INSTRUCTIONS FOR THE TASK —
Exactly the lines from the one containing "The width and" through the end of the entries, both ends included, are to be output.
__________
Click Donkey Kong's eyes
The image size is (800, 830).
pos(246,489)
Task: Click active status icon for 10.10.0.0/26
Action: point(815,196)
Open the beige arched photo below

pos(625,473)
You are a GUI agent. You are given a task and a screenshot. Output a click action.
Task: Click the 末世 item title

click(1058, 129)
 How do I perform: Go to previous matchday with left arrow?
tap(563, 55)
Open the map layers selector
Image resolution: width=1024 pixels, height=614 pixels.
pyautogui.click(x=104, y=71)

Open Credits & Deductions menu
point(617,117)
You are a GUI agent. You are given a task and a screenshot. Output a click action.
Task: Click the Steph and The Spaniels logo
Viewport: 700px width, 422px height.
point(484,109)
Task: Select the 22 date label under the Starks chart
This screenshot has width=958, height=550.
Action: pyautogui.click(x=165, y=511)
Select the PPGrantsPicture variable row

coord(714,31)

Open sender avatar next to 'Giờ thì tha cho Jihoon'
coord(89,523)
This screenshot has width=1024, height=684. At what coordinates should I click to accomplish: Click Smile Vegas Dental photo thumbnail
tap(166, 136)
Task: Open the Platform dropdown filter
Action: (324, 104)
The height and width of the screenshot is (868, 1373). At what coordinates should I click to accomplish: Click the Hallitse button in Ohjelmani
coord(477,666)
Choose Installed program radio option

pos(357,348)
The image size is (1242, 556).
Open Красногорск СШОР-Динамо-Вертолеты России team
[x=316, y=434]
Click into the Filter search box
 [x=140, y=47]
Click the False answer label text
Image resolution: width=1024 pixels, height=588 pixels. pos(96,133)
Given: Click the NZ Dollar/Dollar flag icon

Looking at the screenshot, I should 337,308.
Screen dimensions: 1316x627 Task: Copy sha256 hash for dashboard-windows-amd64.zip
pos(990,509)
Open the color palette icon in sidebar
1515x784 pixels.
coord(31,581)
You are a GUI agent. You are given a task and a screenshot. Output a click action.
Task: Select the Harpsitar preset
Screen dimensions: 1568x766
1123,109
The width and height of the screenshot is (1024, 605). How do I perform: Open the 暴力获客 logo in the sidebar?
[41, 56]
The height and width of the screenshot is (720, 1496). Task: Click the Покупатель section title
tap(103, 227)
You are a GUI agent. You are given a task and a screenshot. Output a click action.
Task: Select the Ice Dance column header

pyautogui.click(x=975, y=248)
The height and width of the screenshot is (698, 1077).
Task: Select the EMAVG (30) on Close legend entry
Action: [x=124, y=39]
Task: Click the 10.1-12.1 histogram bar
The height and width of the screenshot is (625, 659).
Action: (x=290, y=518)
__________
SOLUTION TO THIS EXERCISE —
The width and height of the screenshot is (1024, 605). How do I perform: Open the 暴力获客 logo in the sidebar?
[41, 56]
The height and width of the screenshot is (720, 1496). Task: Click the Покупатель section title
tap(103, 227)
You are a GUI agent. You are given a task and a screenshot. Output a click action.
Task: Select the Ice Dance column header

pyautogui.click(x=975, y=248)
The height and width of the screenshot is (698, 1077).
Task: Select the EMAVG (30) on Close legend entry
Action: [x=124, y=39]
Task: Click the 10.1-12.1 histogram bar
The height and width of the screenshot is (625, 659).
Action: (x=290, y=518)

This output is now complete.